PROBLEM DESCRIPTION ▸
Render every line of the records below as a JSON list of strings, one string per line, leaving out blank lines.

### SUPPLIED RECORDS ###

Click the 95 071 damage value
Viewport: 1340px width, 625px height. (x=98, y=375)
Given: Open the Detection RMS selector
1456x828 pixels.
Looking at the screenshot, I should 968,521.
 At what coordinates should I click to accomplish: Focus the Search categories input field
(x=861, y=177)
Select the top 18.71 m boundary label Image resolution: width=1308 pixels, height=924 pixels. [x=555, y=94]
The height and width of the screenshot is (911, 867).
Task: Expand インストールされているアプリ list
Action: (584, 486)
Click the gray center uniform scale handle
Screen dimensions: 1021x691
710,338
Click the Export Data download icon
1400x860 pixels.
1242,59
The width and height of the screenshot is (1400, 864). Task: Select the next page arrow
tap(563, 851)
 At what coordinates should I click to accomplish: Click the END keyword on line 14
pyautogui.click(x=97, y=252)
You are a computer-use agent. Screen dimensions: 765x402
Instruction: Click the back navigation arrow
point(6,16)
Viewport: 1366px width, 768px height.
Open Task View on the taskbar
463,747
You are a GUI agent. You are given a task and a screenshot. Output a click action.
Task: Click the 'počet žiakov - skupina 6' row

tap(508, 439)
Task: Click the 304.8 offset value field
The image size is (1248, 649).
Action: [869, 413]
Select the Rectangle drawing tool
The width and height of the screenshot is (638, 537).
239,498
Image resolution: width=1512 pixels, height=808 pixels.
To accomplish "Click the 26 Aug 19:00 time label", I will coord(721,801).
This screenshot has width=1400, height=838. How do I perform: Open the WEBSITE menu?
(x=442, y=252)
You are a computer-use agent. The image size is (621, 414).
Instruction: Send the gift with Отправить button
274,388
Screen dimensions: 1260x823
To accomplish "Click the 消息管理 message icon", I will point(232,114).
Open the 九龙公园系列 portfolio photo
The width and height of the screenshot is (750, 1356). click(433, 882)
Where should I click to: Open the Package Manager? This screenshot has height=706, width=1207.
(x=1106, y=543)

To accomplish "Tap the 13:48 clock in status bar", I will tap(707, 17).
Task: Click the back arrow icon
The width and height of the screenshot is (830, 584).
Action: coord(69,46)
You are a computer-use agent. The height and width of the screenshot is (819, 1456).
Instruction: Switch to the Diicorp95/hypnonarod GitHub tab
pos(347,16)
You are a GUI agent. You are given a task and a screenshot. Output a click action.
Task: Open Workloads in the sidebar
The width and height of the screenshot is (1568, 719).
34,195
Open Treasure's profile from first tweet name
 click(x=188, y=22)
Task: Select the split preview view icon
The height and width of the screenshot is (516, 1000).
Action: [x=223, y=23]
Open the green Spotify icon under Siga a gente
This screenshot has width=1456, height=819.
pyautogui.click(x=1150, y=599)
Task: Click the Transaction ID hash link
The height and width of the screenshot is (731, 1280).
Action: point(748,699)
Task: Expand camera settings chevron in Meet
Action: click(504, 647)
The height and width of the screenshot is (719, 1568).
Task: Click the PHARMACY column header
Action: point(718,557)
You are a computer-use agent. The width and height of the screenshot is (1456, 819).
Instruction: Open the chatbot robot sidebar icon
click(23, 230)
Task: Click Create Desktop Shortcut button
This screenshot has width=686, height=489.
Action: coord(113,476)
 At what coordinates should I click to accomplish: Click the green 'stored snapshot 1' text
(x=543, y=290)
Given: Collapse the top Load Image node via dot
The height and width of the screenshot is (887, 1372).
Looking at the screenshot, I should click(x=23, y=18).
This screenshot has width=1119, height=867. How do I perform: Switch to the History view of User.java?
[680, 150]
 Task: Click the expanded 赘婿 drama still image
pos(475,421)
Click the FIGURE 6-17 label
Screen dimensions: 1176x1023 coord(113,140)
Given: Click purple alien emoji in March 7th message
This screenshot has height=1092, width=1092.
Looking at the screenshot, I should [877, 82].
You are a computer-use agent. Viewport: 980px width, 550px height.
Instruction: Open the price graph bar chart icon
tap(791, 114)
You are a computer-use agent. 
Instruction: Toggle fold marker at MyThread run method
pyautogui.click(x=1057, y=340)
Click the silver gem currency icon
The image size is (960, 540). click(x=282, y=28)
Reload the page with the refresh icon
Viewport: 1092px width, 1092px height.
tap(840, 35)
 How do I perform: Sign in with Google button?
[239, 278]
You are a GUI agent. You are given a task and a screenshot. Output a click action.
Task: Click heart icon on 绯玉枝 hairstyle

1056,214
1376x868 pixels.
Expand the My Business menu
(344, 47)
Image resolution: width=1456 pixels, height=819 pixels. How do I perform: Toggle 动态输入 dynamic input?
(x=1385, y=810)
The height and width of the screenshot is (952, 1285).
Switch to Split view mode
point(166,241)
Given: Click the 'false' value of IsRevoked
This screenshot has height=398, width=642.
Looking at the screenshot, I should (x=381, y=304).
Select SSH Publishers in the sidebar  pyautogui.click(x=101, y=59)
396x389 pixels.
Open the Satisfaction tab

###

OUTPUT OF THE EXERCISE ▸
[
  "Click the 95 071 damage value",
  "Viewport: 1340px width, 625px height. (x=98, y=375)",
  "Given: Open the Detection RMS selector",
  "1456x828 pixels.",
  "Looking at the screenshot, I should 968,521.",
  " At what coordinates should I click to accomplish: Focus the Search categories input field",
  "(x=861, y=177)",
  "Select the top 18.71 m boundary label Image resolution: width=1308 pixels, height=924 pixels. [x=555, y=94]",
  "The height and width of the screenshot is (911, 867).",
  "Task: Expand インストールされているアプリ list",
  "Action: (584, 486)",
  "Click the gray center uniform scale handle",
  "Screen dimensions: 1021x691",
  "710,338",
  "Click the Export Data download icon",
  "1400x860 pixels.",
  "1242,59",
  "The width and height of the screenshot is (1400, 864). Task: Select the next page arrow",
  "tap(563, 851)",
  " At what coordinates should I click to accomplish: Click the END keyword on line 14",
  "pyautogui.click(x=97, y=252)",
  "You are a computer-use agent. Screen dimensions: 765x402",
  "Instruction: Click the back navigation arrow",
  "point(6,16)",
  "Viewport: 1366px width, 768px height.",
  "Open Task View on the taskbar",
  "463,747",
  "You are a GUI agent. You are given a task and a screenshot. Output a click action.",
  "Task: Click the 'počet žiakov - skupina 6' row",
  "tap(508, 439)",
  "Task: Click the 304.8 offset value field",
  "The image size is (1248, 649).",
  "Action: [869, 413]",
  "Select the Rectangle drawing tool",
  "The width and height of the screenshot is (638, 537).",
  "239,498",
  "Image resolution: width=1512 pixels, height=808 pixels.",
  "To accomplish \"Click the 26 Aug 19:00 time label\", I will coord(721,801).",
  "This screenshot has width=1400, height=838. How do I perform: Open the WEBSITE menu?",
  "(x=442, y=252)",
  "You are a computer-use agent. The image size is (621, 414).",
  "Instruction: Send the gift with Отправить button",
  "274,388",
  "Screen dimensions: 1260x823",
  "To accomplish \"Click the 消息管理 message icon\", I will point(232,114).",
  "Open the 九龙公园系列 portfolio photo",
  "The width and height of the screenshot is (750, 1356). click(433, 882)",
  "Where should I click to: Open the Package Manager? This screenshot has height=706, width=1207.",
  "(x=1106, y=543)",
  "To accomplish \"Tap the 13:48 clock in status bar\", I will tap(707, 17).",
  "Task: Click the back arrow icon",
  "The width and height of the screenshot is (830, 584).",
  "Action: coord(69,46)",
  "You are a computer-use agent. The height and width of the screenshot is (819, 1456).",
  "Instruction: Switch to the Diicorp95/hypnonarod GitHub tab",
  "pos(347,16)",
  "You are a GUI agent. You are given a task and a screenshot. Output a click action.",
  "Task: Open Workloads in the sidebar",
  "The width and height of the screenshot is (1568, 719).",
  "34,195",
  "Open Treasure's profile from first tweet name",
  " click(x=188, y=22)",
  "Task: Select the split preview view icon",
  "The height and width of the screenshot is (516, 1000).",
  "Action: [x=223, y=23]",
  "Open the green Spotify icon under Siga a gente",
  "This screenshot has width=1456, height=819.",
  "pyautogui.click(x=1150, y=599)",
  "Task: Click the Transaction ID hash link",
  "The height and width of the screenshot is (731, 1280).",
  "Action: point(748,699)",
  "Task: Expand camera settings chevron in Meet",
  "Action: click(504, 647)",
  "The height and width of the screenshot is (719, 1568).",
  "Task: Click the PHARMACY column header",
  "Action: point(718,557)",
  "You are a computer-use agent. The width and height of the screenshot is (1456, 819).",
  "Instruction: Open the chatbot robot sidebar icon",
  "click(23, 230)",
  "Task: Click Create Desktop Shortcut button",
  "This screenshot has width=686, height=489.",
  "Action: coord(113,476)",
  " At what coordinates should I click to accomplish: Click the green 'stored snapshot 1' text",
  "(x=543, y=290)",
  "Given: Collapse the top Load Image node via dot",
  "The height and width of the screenshot is (887, 1372).",
  "Looking at the screenshot, I should click(x=23, y=18).",
  "This screenshot has width=1119, height=867. How do I perform: Switch to the History view of User.java?",
  "[680, 150]",
  " Task: Click the expanded 赘婿 drama still image",
  "pos(475,421)",
  "Click the FIGURE 6-17 label",
  "Screen dimensions: 1176x1023 coord(113,140)",
  "Given: Click purple alien emoji in March 7th message",
  "This screenshot has height=1092, width=1092.",
  "Looking at the screenshot, I should [877, 82].",
  "You are a computer-use agent. Viewport: 980px width, 550px height.",
  "Instruction: Open the price graph bar chart icon",
  "tap(791, 114)",
  "You are a computer-use agent. ",
  "Instruction: Toggle fold marker at MyThread run method",
  "pyautogui.click(x=1057, y=340)",
  "Click the silver gem currency icon",
  "The image size is (960, 540). click(x=282, y=28)",
  "Reload the page with the refresh icon",
  "Viewport: 1092px width, 1092px height.",
  "tap(840, 35)",
  " How do I perform: Sign in with Google button?",
  "[239, 278]",
  "You are a GUI agent. You are given a task and a screenshot. Output a click action.",
  "Task: Click heart icon on 绯玉枝 hairstyle",
  "1056,214",
  "1376x868 pixels.",
  "Expand the My Business menu",
  "(344, 47)",
  "Image resolution: width=1456 pixels, height=819 pixels. How do I perform: Toggle 动态输入 dynamic input?",
  "(x=1385, y=810)",
  "The height and width of the screenshot is (952, 1285).",
  "Switch to Split view mode",
  "point(166,241)",
  "Given: Click the 'false' value of IsRevoked",
  "This screenshot has height=398, width=642.",
  "Looking at the screenshot, I should (x=381, y=304).",
  "Select SSH Publishers in the sidebar  pyautogui.click(x=101, y=59)",
  "396x389 pixels.",
  "Open the Satisfaction tab"
]